Interface element records

— START —

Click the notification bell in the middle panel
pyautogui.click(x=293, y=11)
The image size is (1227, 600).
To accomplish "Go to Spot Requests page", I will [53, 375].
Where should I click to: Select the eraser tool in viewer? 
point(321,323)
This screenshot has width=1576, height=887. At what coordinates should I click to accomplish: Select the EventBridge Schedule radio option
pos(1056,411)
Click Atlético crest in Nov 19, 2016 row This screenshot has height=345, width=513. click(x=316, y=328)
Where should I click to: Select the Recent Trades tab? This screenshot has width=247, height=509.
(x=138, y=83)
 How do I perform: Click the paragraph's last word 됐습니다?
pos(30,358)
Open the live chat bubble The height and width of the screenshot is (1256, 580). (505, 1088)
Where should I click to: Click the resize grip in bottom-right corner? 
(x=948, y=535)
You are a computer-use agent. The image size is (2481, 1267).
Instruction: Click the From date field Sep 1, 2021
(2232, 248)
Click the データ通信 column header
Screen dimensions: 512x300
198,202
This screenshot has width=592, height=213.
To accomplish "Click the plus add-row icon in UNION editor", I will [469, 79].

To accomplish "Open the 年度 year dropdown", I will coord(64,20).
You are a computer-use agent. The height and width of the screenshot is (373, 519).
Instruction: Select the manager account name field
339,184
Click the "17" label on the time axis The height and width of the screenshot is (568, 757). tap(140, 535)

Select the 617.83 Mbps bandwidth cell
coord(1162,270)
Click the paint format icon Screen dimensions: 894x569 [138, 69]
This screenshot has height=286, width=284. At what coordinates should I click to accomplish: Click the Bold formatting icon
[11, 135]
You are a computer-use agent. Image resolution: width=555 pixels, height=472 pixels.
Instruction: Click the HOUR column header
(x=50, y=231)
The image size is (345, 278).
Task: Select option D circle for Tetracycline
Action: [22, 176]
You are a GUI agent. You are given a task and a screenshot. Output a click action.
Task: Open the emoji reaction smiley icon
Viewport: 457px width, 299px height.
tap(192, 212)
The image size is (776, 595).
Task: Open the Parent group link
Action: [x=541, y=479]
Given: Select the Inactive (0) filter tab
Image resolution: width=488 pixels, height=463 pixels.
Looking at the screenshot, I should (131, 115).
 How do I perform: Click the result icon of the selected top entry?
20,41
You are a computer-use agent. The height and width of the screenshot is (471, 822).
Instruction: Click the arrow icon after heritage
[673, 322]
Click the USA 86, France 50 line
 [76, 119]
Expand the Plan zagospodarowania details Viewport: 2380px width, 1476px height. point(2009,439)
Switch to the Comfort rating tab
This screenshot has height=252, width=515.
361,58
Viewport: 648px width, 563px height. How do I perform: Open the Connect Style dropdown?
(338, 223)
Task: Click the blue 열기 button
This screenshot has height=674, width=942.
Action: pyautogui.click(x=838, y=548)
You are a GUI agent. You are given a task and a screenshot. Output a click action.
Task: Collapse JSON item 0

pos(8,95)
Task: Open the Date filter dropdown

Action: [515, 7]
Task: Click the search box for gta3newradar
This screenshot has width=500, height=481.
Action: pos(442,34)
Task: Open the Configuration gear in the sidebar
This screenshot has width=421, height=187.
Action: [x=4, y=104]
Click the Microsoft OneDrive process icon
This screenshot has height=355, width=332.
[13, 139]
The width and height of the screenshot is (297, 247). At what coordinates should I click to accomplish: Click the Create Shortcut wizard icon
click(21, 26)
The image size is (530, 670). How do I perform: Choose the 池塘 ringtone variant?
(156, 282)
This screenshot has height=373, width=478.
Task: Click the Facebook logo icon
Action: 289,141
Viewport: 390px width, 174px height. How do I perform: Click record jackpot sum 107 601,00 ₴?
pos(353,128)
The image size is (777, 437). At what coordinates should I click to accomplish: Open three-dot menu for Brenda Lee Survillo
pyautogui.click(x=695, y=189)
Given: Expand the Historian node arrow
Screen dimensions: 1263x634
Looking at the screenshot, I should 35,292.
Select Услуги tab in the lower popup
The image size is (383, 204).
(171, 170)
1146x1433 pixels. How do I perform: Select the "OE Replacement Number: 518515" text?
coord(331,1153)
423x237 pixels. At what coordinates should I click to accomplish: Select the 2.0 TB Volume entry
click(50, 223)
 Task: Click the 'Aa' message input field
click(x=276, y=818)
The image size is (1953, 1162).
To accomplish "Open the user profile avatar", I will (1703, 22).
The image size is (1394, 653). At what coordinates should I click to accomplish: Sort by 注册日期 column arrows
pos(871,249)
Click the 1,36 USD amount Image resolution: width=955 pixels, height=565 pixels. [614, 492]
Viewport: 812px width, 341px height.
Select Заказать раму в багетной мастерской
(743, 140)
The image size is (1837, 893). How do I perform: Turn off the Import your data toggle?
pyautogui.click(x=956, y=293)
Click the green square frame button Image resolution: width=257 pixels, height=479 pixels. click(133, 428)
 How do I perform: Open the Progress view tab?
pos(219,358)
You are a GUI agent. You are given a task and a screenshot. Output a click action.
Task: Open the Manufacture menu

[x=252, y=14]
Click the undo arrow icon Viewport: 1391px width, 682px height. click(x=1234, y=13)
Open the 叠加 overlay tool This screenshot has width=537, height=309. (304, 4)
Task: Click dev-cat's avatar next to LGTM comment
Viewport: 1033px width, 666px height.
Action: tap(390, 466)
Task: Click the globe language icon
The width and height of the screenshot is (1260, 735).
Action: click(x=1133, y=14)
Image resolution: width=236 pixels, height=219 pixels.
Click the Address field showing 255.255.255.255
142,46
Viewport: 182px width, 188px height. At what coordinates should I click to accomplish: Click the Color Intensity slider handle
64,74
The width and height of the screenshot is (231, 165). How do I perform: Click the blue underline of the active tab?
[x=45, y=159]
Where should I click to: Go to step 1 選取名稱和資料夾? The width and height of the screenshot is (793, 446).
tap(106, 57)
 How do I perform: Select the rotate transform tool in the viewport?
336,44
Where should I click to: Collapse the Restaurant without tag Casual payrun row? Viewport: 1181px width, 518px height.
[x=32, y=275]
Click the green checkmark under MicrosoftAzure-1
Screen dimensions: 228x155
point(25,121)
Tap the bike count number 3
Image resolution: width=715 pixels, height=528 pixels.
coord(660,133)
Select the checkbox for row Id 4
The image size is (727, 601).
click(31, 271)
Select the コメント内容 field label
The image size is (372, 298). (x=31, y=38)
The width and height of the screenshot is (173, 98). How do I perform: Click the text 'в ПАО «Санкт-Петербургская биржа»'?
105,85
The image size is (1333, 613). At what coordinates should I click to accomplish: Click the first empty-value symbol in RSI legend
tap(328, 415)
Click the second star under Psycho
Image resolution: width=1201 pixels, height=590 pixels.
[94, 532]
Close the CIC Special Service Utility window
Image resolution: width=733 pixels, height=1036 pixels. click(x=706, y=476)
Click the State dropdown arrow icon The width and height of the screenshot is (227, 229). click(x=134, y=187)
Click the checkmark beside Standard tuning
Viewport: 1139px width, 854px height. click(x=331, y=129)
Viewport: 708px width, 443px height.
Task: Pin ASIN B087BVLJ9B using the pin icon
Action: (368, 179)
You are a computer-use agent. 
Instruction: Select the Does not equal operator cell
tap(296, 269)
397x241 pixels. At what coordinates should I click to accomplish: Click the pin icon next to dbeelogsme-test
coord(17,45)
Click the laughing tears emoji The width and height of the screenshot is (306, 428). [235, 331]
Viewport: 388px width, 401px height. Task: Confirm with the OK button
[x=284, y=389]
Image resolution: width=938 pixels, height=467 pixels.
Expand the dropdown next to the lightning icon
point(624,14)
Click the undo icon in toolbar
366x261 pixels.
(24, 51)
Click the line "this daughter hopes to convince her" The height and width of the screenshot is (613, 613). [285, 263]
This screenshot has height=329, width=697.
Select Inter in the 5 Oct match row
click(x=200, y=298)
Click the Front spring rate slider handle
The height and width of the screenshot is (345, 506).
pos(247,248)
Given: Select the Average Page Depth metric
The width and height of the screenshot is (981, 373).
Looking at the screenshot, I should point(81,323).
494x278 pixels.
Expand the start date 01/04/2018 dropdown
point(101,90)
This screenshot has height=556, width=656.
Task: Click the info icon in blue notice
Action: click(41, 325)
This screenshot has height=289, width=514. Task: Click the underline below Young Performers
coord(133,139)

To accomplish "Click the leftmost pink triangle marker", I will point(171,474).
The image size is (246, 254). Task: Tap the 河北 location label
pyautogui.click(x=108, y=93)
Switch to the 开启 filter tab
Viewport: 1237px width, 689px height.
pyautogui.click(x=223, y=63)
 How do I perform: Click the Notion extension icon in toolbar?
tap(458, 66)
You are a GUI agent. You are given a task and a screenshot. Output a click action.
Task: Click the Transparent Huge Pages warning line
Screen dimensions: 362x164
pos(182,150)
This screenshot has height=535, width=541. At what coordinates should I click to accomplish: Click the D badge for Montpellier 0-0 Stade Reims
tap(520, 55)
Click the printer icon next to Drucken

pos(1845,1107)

— END —

Please rewrite everything in the material from the line containing "Click the 1,36" down to the line containing "Action: tap(390, 466)", changing "green" to "blue" and leaving the rest unchanged.

Click the 1,36 USD amount Image resolution: width=955 pixels, height=565 pixels. [614, 492]
Viewport: 812px width, 341px height.
Select Заказать раму в багетной мастерской
(743, 140)
The image size is (1837, 893). How do I perform: Turn off the Import your data toggle?
pyautogui.click(x=956, y=293)
Click the blue square frame button Image resolution: width=257 pixels, height=479 pixels. click(133, 428)
 How do I perform: Open the Progress view tab?
pos(219,358)
You are a GUI agent. You are given a task and a screenshot. Output a click action.
Task: Open the Manufacture menu

[x=252, y=14]
Click the undo arrow icon Viewport: 1391px width, 682px height. click(x=1234, y=13)
Open the 叠加 overlay tool This screenshot has width=537, height=309. (304, 4)
Task: Click dev-cat's avatar next to LGTM comment
Viewport: 1033px width, 666px height.
Action: tap(390, 466)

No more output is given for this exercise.